A continuing federation would have eventually led to more fiscal transfers. It also would have ended Mečiar's ambitions. So Klaus threw out the poorer chunk of the country and Mečiar escaped the limits of the federal system. Win-win for them.
Did the split leave anyone else better off politically or economically? On the Slovak side, the answer is pretty clearly “no,” although the country managed to survive the Mečiar years. It came close to some ugly outcomes, though. (See Hungary for a bad but-still-not-worst-case example of the bullet that Slovakia dodged.)
Lose-lose for everyone else. Trade collapsed despite a customs union, and both countries went through a painful adjustment. (Page 60.) It worked out OK in the end, but at grave risk to democracy and the gratuitous sundering of a political community. The Czechs and the Slovaks certainly seem to feel that it was pointless: two decades later, only 41% of Czechs and 29% of Slovaks think the Velvet Divorce was the right thing to do. Given status-quo bias, those numbers are astoundingly low.
There is a value in democratic political communities. They bind people through something more than impersonal market exchanges. It is hard to see why they should be broken up unless they are turning undemocratic (which would include systematized ethnic discrimination) or have such histories of intercommunal hatred that they cannot be made to work without violence.
It may be the case that some members of a democratic community have so soured on the others that they wish to share none of the responsibilities of being in a community. But that is parochial and cramped.
To return to Scotland: the breakup of Czechoslovakia was nothing like the proposed breakup of the United Kingdom.

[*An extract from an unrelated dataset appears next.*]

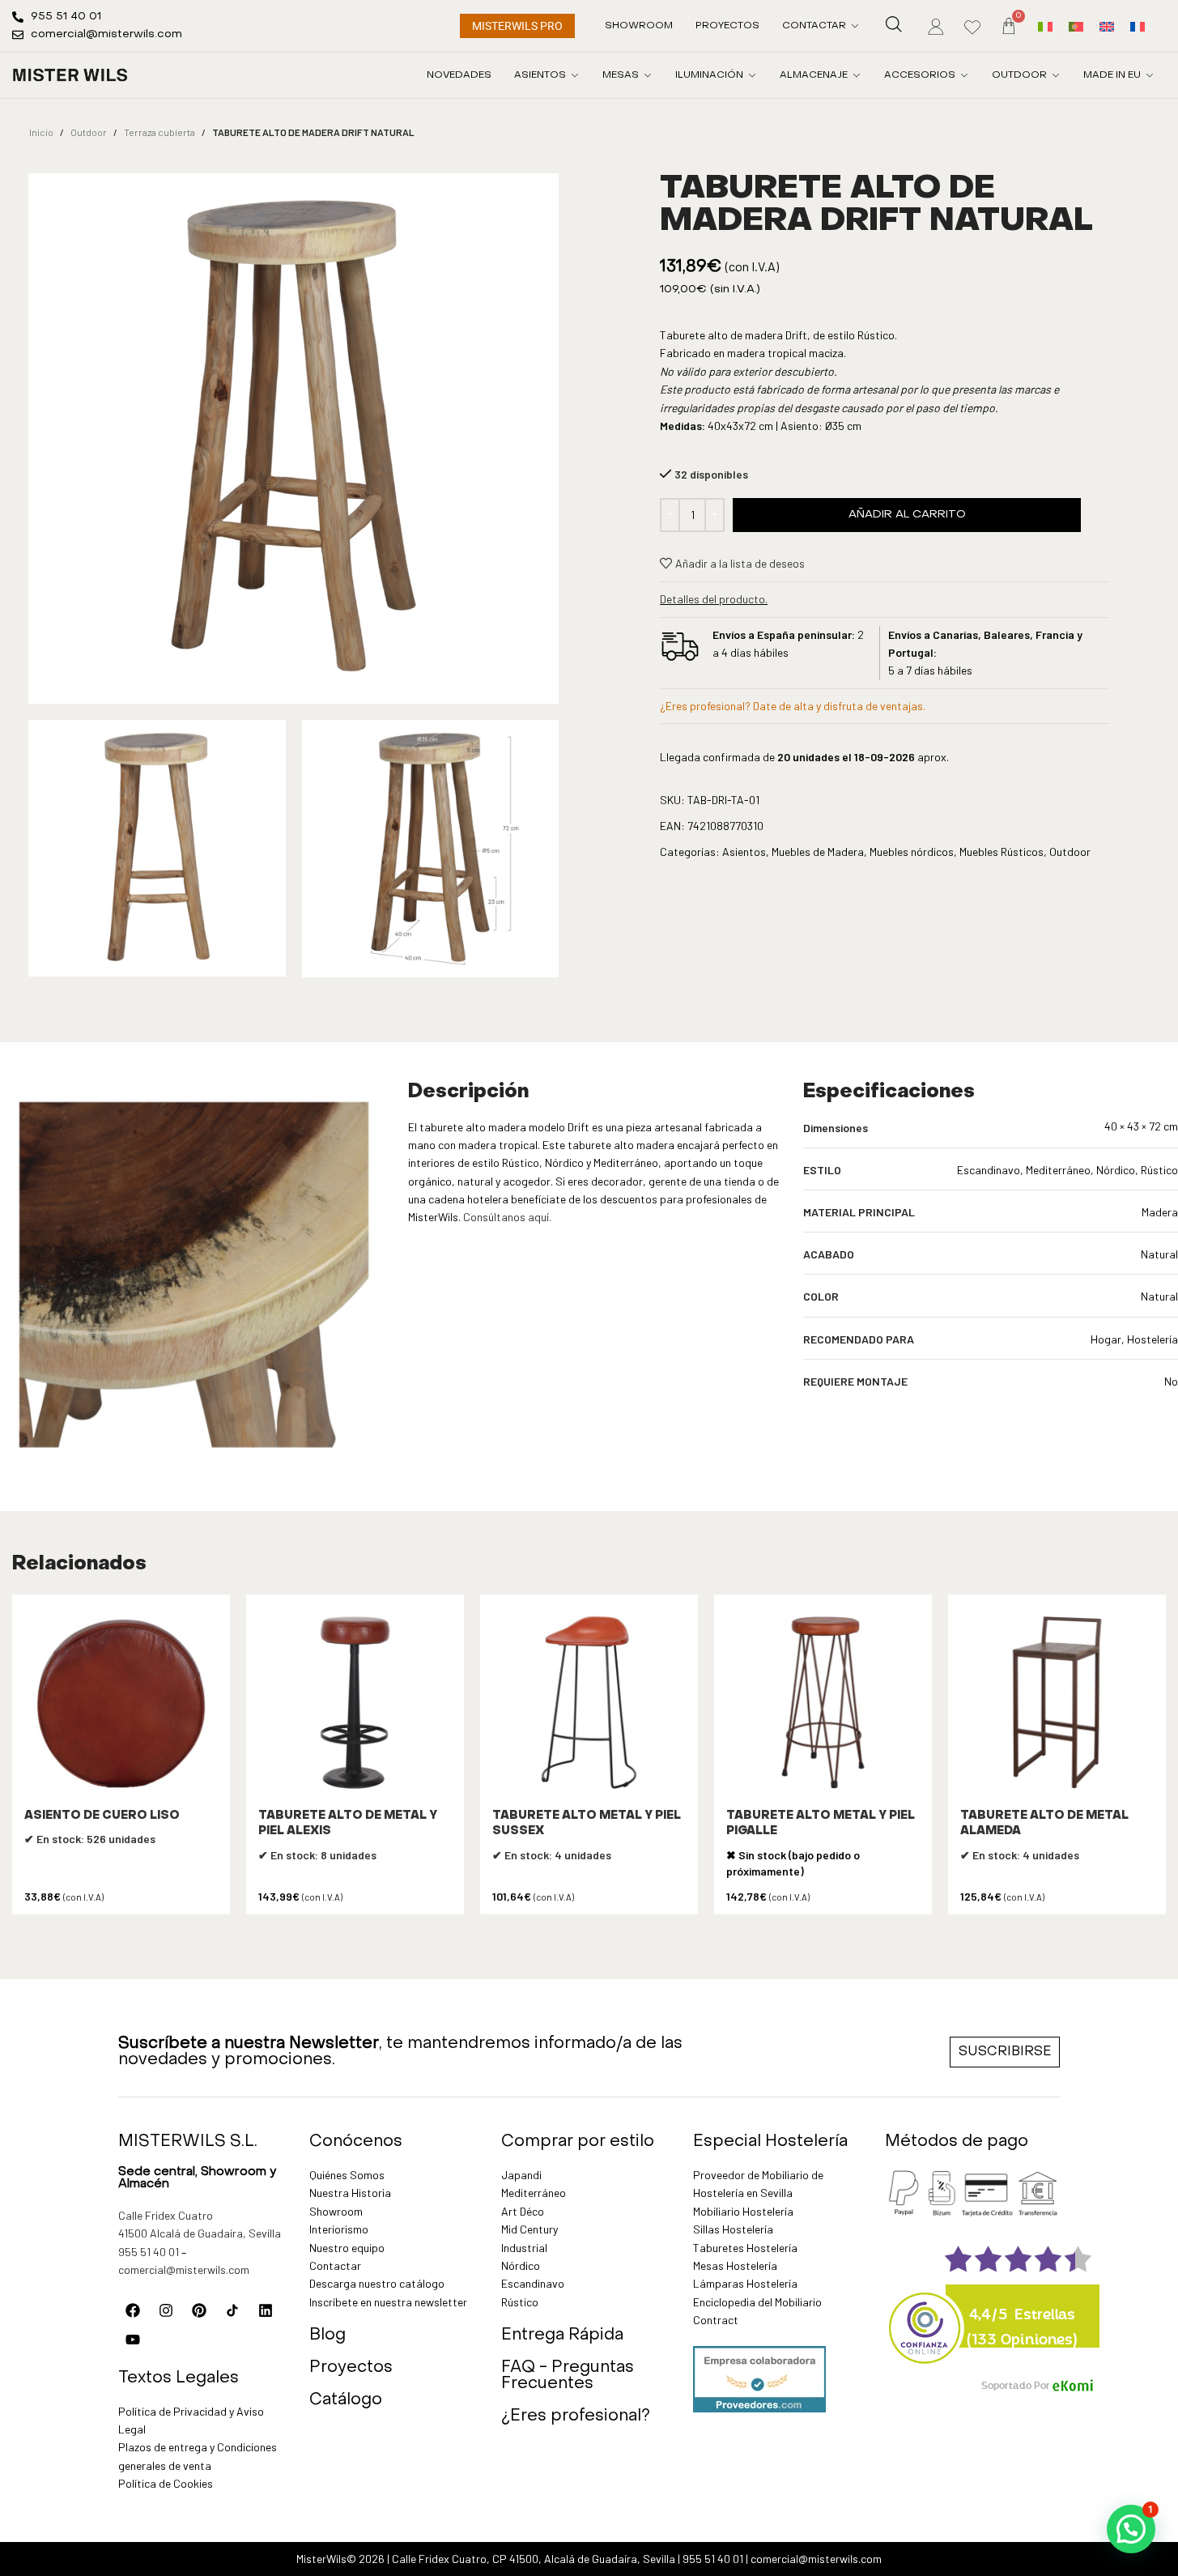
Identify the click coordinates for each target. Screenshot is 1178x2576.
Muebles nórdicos (912, 851)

It had no popular support (unlike Scottish independence), led to great economic dislocation for both new countries (unlike Scottish independence, which will likely have no impact on England), occurred in a situation of low fiscal transfers (unlike Scottish independence), led to a near-breakdown of democracy in one of the countries (unlike Scottish independence), and did not occur after several decades of divergent policy preferences (unlike Scottish independence).
Comparisons between Scotland and Slovakia are best avoided, I think, unless the discussion is solely focused on short-term economic effects.